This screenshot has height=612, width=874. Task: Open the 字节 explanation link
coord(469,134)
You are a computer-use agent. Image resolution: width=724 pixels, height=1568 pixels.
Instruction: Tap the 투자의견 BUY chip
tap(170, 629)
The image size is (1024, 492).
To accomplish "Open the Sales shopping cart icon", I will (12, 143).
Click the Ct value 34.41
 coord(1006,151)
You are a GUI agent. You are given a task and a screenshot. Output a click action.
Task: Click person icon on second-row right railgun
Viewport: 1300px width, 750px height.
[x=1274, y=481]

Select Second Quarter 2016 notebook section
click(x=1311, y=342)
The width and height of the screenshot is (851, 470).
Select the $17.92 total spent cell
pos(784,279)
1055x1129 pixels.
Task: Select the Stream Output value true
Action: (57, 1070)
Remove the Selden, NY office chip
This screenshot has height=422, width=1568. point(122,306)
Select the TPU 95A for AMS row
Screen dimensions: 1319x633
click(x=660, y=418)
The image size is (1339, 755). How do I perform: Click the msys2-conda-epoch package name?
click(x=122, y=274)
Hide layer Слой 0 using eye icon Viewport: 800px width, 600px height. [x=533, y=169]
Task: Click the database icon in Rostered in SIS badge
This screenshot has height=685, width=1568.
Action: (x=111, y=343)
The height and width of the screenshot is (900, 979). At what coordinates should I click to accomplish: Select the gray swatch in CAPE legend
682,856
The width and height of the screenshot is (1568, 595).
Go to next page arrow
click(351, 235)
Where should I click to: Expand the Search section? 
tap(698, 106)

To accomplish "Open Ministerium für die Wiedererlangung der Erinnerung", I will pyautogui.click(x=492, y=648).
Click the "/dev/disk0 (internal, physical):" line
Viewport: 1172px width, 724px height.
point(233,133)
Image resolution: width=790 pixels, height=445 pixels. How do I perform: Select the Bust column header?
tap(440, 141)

The task -
Would you write out the full set of records above without alteration?

Exercise solution -
This screenshot has height=612, width=874. Task: Open the 字节 explanation link
coord(469,134)
You are a computer-use agent. Image resolution: width=724 pixels, height=1568 pixels.
Instruction: Tap the 투자의견 BUY chip
tap(170, 629)
The image size is (1024, 492).
To accomplish "Open the Sales shopping cart icon", I will (12, 143).
Click the Ct value 34.41
 coord(1006,151)
You are a GUI agent. You are given a task and a screenshot. Output a click action.
Task: Click person icon on second-row right railgun
Viewport: 1300px width, 750px height.
[x=1274, y=481]

Select Second Quarter 2016 notebook section
click(x=1311, y=342)
The width and height of the screenshot is (851, 470).
Select the $17.92 total spent cell
pos(784,279)
1055x1129 pixels.
Task: Select the Stream Output value true
Action: (57, 1070)
Remove the Selden, NY office chip
This screenshot has height=422, width=1568. point(122,306)
Select the TPU 95A for AMS row
Screen dimensions: 1319x633
click(x=660, y=418)
The image size is (1339, 755). How do I perform: Click the msys2-conda-epoch package name?
click(x=122, y=274)
Hide layer Слой 0 using eye icon Viewport: 800px width, 600px height. [x=533, y=169]
Task: Click the database icon in Rostered in SIS badge
This screenshot has height=685, width=1568.
Action: (x=111, y=343)
The height and width of the screenshot is (900, 979). At what coordinates should I click to accomplish: Select the gray swatch in CAPE legend
682,856
The width and height of the screenshot is (1568, 595).
Go to next page arrow
click(351, 235)
Where should I click to: Expand the Search section? 
tap(698, 106)

To accomplish "Open Ministerium für die Wiedererlangung der Erinnerung", I will pyautogui.click(x=492, y=648).
Click the "/dev/disk0 (internal, physical):" line
Viewport: 1172px width, 724px height.
point(233,133)
Image resolution: width=790 pixels, height=445 pixels. How do I perform: Select the Bust column header?
tap(440, 141)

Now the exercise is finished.